Output the data once more, exactly as given.

Exercise material
--------------------------------
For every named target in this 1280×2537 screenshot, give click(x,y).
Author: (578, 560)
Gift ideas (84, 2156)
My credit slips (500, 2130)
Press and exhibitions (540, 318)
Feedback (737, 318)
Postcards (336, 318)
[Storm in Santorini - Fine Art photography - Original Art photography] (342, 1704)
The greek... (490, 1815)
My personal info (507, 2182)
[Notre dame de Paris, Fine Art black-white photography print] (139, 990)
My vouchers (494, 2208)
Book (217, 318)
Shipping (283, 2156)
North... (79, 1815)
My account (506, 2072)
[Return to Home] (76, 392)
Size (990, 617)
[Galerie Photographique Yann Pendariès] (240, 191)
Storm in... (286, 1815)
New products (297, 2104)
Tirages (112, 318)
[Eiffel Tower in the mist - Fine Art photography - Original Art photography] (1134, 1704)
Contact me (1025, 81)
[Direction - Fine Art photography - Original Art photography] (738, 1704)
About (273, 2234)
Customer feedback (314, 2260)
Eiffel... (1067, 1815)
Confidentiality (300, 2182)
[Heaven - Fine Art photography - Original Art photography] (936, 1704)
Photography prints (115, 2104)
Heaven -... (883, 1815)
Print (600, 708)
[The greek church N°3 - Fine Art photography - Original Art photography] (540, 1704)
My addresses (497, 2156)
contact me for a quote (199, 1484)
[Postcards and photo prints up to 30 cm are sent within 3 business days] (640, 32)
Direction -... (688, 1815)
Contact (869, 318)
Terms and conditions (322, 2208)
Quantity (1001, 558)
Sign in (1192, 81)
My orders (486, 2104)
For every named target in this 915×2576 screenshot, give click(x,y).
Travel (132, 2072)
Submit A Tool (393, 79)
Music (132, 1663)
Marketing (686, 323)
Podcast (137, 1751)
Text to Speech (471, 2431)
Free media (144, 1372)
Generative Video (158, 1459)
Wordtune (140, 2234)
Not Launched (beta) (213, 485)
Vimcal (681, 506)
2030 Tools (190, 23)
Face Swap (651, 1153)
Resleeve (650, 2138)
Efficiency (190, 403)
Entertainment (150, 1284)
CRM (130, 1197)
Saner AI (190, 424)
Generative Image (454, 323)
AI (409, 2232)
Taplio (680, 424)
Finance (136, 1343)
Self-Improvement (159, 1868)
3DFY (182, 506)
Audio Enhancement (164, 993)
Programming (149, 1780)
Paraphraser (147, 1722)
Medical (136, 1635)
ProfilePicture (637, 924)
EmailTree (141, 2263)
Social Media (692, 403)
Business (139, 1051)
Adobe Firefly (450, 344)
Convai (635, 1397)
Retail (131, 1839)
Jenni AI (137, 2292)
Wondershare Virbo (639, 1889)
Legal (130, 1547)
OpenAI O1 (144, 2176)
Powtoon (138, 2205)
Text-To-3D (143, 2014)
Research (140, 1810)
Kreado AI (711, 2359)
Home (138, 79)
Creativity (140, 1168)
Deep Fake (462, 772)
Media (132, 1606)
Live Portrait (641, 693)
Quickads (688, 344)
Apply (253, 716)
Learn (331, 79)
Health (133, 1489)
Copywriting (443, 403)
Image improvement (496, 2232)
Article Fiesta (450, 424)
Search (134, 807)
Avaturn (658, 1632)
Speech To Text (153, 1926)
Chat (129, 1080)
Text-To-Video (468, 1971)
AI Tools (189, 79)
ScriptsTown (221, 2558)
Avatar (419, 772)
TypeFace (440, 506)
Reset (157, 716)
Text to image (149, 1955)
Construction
--------------------------------
Answer space
For every named target in this 1280×2537 screenshot, give click(x,y).
Author: (578, 560)
Gift ideas (84, 2156)
My credit slips (500, 2130)
Press and exhibitions (540, 318)
Feedback (737, 318)
Postcards (336, 318)
[Storm in Santorini - Fine Art photography - Original Art photography] (342, 1704)
The greek... (490, 1815)
My personal info (507, 2182)
[Notre dame de Paris, Fine Art black-white photography print] (139, 990)
My vouchers (494, 2208)
Book (217, 318)
Shipping (283, 2156)
North... (79, 1815)
My account (506, 2072)
[Return to Home] (76, 392)
Size (990, 617)
[Galerie Photographique Yann Pendariès] (240, 191)
Storm in... (286, 1815)
New products (297, 2104)
Tirages (112, 318)
[Eiffel Tower in the mist - Fine Art photography - Original Art photography] (1134, 1704)
Contact me (1025, 81)
[Direction - Fine Art photography - Original Art photography] (738, 1704)
About (273, 2234)
Customer feedback (314, 2260)
Eiffel... (1067, 1815)
Confidentiality (300, 2182)
[Heaven - Fine Art photography - Original Art photography] (936, 1704)
Photography prints (115, 2104)
Heaven -... (883, 1815)
Print (600, 708)
[The greek church N°3 - Fine Art photography - Original Art photography] (540, 1704)
My addresses (497, 2156)
contact me for a quote (199, 1484)
[Postcards and photo prints up to 30 cm are sent within 3 business days] (640, 32)
Direction -... (688, 1815)
Contact (869, 318)
Terms and conditions (322, 2208)
Quantity (1001, 558)
Sign in (1192, 81)
My orders (486, 2104)
For every named target in this 915×2576 screenshot, give click(x,y).
Travel (132, 2072)
Submit A Tool (393, 79)
Music (132, 1663)
Marketing (686, 323)
Podcast (137, 1751)
Text to Speech (471, 2431)
Free media (144, 1372)
Generative Video (158, 1459)
Wordtune (140, 2234)
Not Launched (beta) (213, 485)
Vimcal (681, 506)
2030 Tools (190, 23)
Face Swap (651, 1153)
Resleeve (650, 2138)
Efficiency (190, 403)
Entertainment (150, 1284)
CRM (130, 1197)
Saner AI (190, 424)
Generative Image (454, 323)
AI (409, 2232)
Taplio (680, 424)
Finance (136, 1343)
Self-Improvement (159, 1868)
3DFY (182, 506)
Audio Enhancement (164, 993)
Programming (149, 1780)
Paraphraser (147, 1722)
Medical (136, 1635)
ProfilePicture (637, 924)
EmailTree (141, 2263)
Social Media (692, 403)
Business (139, 1051)
Adobe Firefly (450, 344)
Convai (635, 1397)
Retail (131, 1839)
Jenni AI (137, 2292)
Wondershare Virbo (639, 1889)
Legal (130, 1547)
OpenAI O1 (144, 2176)
Powtoon (138, 2205)
Text-To-3D (143, 2014)
Research (140, 1810)
Kreado AI (711, 2359)
Home (138, 79)
Creativity (140, 1168)
Deep Fake (462, 772)
Media (132, 1606)
Live Portrait (641, 693)
Quickads (688, 344)
Apply (253, 716)
Learn (331, 79)
Health (133, 1489)
Copywriting (443, 403)
Image improvement (496, 2232)
Article Fiesta (450, 424)
Search (134, 807)
Avaturn (658, 1632)
Speech To Text (153, 1926)
Chat (129, 1080)
Text-To-Video (468, 1971)
AI Tools (189, 79)
ScriptsTown (221, 2558)
Avatar (419, 772)
TypeFace (440, 506)
Reset (157, 716)
Text to image (149, 1955)
Construction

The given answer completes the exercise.